Sinners is a period supernatural horror-thriller set in the 1930s Jim Crow South, which uses the vampire mythos as a clear and unflinching allegory for American systemic oppression and white supremacy. The film’s narrative is highly focused on themes of racial exploitation, cultural resilience, and the conflict between Black spiritual traditions (the blues, Hoodoo) and the white-associated Christian church. The plot frames the primary antagonists—vampires and the KKK—as agents of this systemic evil, leading to a strong, high-score analysis in the categories of Identity Politics and Anti-Theism. Nearly all white characters are villains (KKK members or vampires), with the supernatural evil explicitly drawing its power from a history of colonization and racial subjugation. The film's strength is found not in traditional morality, but in the power of Black community and its cultural artifacts, which is a core theme that replaces or critiques traditional Western institutions. Female characters are presented as strong, competent, and complex figures, but their strength is primarily familial and spiritual (Hoodoo), with key relationships ending in traditional bonds (marriage/parenthood), which moderates the feminism score. The film does not contain explicit LGBTQ+ characters or storylines, though some external criticism has applied a 'queer theory' lens to its metaphors of 'fugitive existence.' The overall messaging is one of liberation through cultural self-affirmation and retribution against institutionalized societal evil.

Categorical Breakdown

Identity Politics10/10

The film's entire premise is an intersectional lens on race and systemic oppression, setting Black protagonists against both white supernatural evil (vampires as an allegory for cultural theft/exploitation) and white human evil (the KKK). Plot points explicitly exist to lecture on the impact of white supremacy and celebrate Black culture in contrast. Nearly all white characters are depicted as evil (vampires, KKK) or flawed/complicit in the systemic hierarchy, aligning directly with the 10/10 criteria.

Oikophobia9/10

The setting and central conflict function as a deep indictment of the United States' historical and institutional heritage, specifically the Jim Crow South and its foundational racial violence. Institutions like the white-associated Christian church are critiqued as complicit or oppressive. The story mourns a broken American legacy and frames the ancestors of the protagonists (the Black community) as victims and spiritual resistors, while the system itself is the source of chaos and evil.

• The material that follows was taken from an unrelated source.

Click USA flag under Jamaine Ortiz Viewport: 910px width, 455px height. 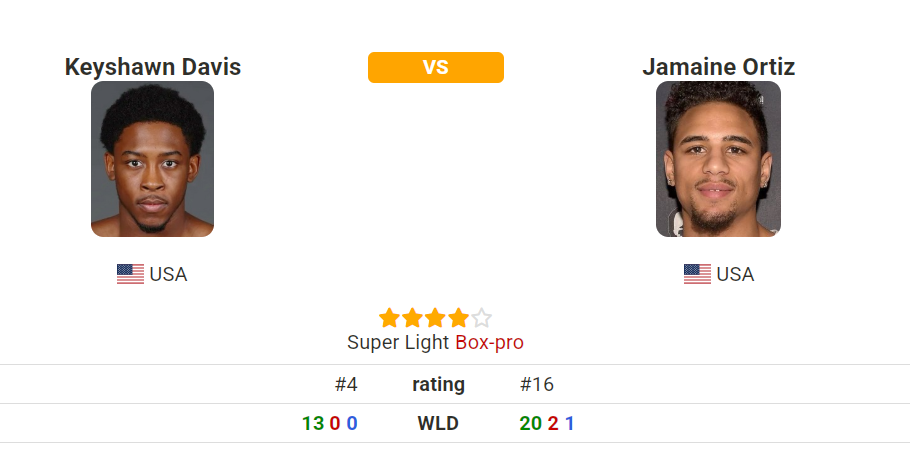click(x=697, y=274)
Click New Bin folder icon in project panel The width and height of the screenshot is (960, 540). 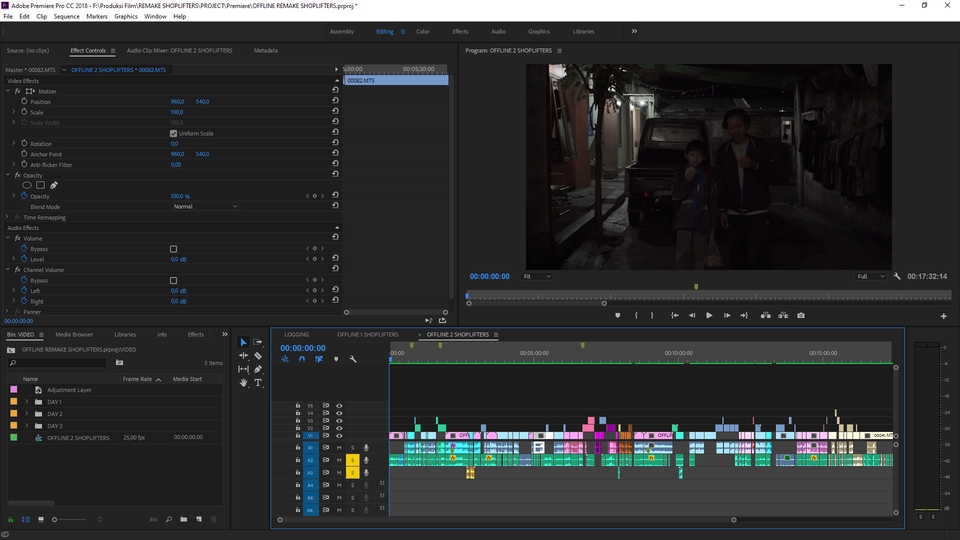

This is a very high critique of 'Home culture' and ancestry, but the intense celebration of Black culture as a form of resistance prevents a perfect 10.

Feminism4/10

Female characters are numerous, diverse (Black, Asian, mixed-race), and portrayed as highly competent and decisive, fulfilling the 'strong female character' mandate. However, they avoid the 'Mary Sue' or 'Girl Boss' trope by having complex motivations, vulnerabilities, and sacrificial moments. Crucially, the primary female protagonist (Annie) is a mother/wife whose arc concludes with an affirmation of the familial bond (reuniting with her husband and deceased infant in the afterlife), which directly counters the anti-natalist messaging of a 10/10 score. This results in a moderate score for empowered women without extreme anti-male or anti-family tropes.

LGBTQ+2/10

The narrative contains no explicit LGBTQ+ characters, relationships, or plot points centering alternative sexualities or gender ideology. All central romantic pairings are male-female. The low score of 2/10 is based solely on external critical commentary that interprets the experience of Black people under white supremacy (a 'fugitive existence') using a 'queer theory lens' and a metaphor of 'Black life is queer,' which indicates the presence of this ideology in the discourse surrounding the film, but not in the on-screen text itself.

Anti-Theism9/10

The film sets up a clear conflict where institutional Christianity (represented by the preacher father and the 'white church') is portrayed as a cultural antagonist that rejects the authentic, life-affirming culture of the Black community (the blues, Hoodoo). A key line states that Christianity was 'forced on Blacks.' The protagonist chooses a secular, cultural spiritual path over the church. This framing of traditional religion as a secondary antagonist and the moral center being subjective cultural power (the music, Hoodoo 'rootwork') is a very high example of Anti-Theism, or at least a powerful critique of traditional religion in favor of moral/cultural relativism.